Его движения стали беспорядочными, и он натужно произнес:
— Да. Возьми это, детка.
Через несколько секунд его тело напряглось, руки сжались в моих волосах так сильно, что я вздрогнула, и он замер, издав грубый стон, когда его член начал судорожно дергаться у меня во рту. Я попробовала соленую горечь его спермы и каким-то образом невероятно успокоилась. Я проглотила подарок, который он мне дал. Его тело обмякло, и когда он упал обратно на подушки, он выскользнул из моего требовательного рта.
Я надеялась немного полежать с ним и погреться в лучах нашего жаркого обмена, но с верхней ступеньки лестницы донеслось:
— Эй, Нас?
Тело Вика напряглось, когда я в тревоге моргнула, выбираясь из-под одеяла.
О, нет.
Слышала ли нас Аника?
Ее обычно сладкий голос звучал ровно.
— Думаю, пора помыть голову.
— Бегу! — крикнула я. — Твоя мама только что послала меня сказать Вику, что обед почти готов.
Тихая пауза, затем:
— Хорошо.
Веселый взгляд Вика встретился с моими широко раскрытыми и испуганными глазами, и когда он начал хихикать, я глубоко вздохнула, выскользнув из-под теплого одеяла, и натянула штаны обратно на ноги.
Мы ничего не сказали. Нам не нужны были слова. У нас было общее понимание того, что это такое.
Это было сложно. Трудно. Непросто.
Но это была сложность, которая мне нужна была больше, чем мне нужно было дышать.
Мои руки стали мокрыми от мытья волос Аники, я взяла с вешалки полотенце и накрыла им ее свежеокрашенные волосы, слегка растирая их. Она начала обматывать полотенце вокруг них, потом откинула голову назад. Она холодно посмотрела на меня, когда я улыбнулась и сказала:
— Вот. Ты должна быть в порядке еще четыре недели.

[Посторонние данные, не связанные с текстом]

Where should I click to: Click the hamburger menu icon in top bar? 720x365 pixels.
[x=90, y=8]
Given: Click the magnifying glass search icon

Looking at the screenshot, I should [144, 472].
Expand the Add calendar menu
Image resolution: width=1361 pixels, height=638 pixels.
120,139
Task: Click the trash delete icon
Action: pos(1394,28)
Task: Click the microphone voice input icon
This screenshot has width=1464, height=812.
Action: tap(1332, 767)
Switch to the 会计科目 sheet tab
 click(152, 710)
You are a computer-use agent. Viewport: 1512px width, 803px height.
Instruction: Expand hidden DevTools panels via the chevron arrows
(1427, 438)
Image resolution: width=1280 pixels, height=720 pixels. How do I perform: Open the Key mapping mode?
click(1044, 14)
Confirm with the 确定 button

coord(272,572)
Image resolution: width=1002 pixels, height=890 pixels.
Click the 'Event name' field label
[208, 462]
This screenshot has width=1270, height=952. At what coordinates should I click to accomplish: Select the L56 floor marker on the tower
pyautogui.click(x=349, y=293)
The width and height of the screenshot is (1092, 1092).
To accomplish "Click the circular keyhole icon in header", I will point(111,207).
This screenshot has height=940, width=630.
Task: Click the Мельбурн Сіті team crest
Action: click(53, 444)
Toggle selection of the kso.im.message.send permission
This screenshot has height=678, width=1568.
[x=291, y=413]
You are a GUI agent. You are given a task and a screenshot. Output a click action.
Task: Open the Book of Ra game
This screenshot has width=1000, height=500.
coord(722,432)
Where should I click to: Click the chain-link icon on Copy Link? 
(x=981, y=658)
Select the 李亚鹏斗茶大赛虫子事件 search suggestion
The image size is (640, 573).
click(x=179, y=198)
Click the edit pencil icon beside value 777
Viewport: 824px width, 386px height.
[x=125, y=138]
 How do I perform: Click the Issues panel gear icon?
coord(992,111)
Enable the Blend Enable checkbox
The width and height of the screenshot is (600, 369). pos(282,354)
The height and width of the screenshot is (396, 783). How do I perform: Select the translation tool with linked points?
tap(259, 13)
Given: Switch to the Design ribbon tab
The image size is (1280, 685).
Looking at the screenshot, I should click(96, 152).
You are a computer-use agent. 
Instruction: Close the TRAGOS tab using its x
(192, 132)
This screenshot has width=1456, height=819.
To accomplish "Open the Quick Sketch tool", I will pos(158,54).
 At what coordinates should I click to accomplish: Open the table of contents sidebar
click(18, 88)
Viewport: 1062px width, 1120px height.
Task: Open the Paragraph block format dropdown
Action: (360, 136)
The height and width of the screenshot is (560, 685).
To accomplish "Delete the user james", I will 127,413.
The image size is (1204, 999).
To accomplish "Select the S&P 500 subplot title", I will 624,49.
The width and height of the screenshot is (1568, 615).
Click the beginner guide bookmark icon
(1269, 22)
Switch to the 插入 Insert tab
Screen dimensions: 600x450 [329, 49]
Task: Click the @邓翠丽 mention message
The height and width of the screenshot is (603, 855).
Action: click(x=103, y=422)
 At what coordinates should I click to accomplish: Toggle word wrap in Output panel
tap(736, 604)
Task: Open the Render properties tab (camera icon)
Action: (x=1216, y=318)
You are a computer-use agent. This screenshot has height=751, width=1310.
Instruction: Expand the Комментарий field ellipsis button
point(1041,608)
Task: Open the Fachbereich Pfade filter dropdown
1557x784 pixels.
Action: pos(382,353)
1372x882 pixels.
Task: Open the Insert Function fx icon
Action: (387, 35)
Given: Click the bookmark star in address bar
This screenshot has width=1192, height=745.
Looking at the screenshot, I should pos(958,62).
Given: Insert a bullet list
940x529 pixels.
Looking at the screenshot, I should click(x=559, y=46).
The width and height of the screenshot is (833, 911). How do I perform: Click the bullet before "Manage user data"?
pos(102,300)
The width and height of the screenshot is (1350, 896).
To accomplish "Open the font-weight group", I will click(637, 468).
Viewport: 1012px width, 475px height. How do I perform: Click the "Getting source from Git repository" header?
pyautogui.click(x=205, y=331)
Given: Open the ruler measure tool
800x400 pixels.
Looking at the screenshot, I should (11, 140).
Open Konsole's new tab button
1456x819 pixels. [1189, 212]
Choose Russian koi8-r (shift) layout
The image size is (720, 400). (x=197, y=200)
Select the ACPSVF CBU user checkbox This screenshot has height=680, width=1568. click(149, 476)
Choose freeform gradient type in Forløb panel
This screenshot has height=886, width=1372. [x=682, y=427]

Я не ожидала ее бесстрастного признания.
— Я тебя люблю.
Мое тело напряглось, я повернулась к ней лицом. Улыбнулась, хотя мои брови опустились в замешательстве. Я тихо усмехнулась.
— Я тоже тебя люблю.
Ее холодное поведение только усилилось, когда она произнесла:
— Но тебе нужно перестать играть с ним. — Я замерла, когда она продолжила: — Он может и не показывать этого, но ты причинила ему боль. Я боюсь, что ты сделаешь это снова, сама того не желая.
Моя грудь сжалась.
Ну, это решило все. Она услышала нас, хорошо.
Я не знала, что сказать. Правда казалась уместной. Мой тон был мягким, я слегка пожала плечами, пытаясь оправдать свои действия.
— Я люблю его, Ани.
Ее глаза вспыхнули. Мгновенно она выплюнула:
— Тогда веди себя соответственно.
И я сделала паузу.
Аника никогда так со мной не разговаривала. Никогда. И это укололо меня.
Я моргнула, когда она сердито посмотрела на меня, и через мгновение ее лицо стало непроницаемым. Все признаки эмоций пропали. Она ушла обратно в свою пустоту.
Мое сердце начало колотиться.
Я устала от этого. Надоело быть обманутой. До смерти надоело беспокоиться о них обоих.
— Что с тобой происходит? — серьезно спросила я. — Я знаю, что ты переживаешь какое-то дерьмо, но ты в плохом настроении. Ты похудела. — Я добавила шепотом: — У тебя выпадают волосы. Ты чо… — Это была болезненная мысль, которая промелькнула у меня в голове. — Ты больна?
Аника горько рассмеялась.
— Если бы.
Она жалела, что не заболела?
Я даже не могла понять, почему она так сказала.
Мое сердце сжалось от ее отстраненности. И я попыталась разрешить это.
— Эй. Что ты скажешь, если мы устроим девичник? Только ты и я?
Ани опустила взгляд и равнодушно фыркнула. Она встала и вышла из ванной, но не раньше, чем вяло произнесла:
— Нет, спасибо.
Доротея положила мне на тарелку еще пасты, и когда Вик увидел выражение моего лица, он цокнул языком и сказал:
— Ма, оставь ее в покое. Она не голодна. — Мои щеки яростно запылали, когда он лукаво добавил: — Она только что поела.
Вилка Аники упала на ее тарелку. Со скучающим выражением лица она встала со стула и произнесла:
— Прошу меня извинить.
Ее удаляющаяся спина была напряженной, негнущейся, и у меня возникло ужасное чувство, что моя подруга больше не считает меня таковой.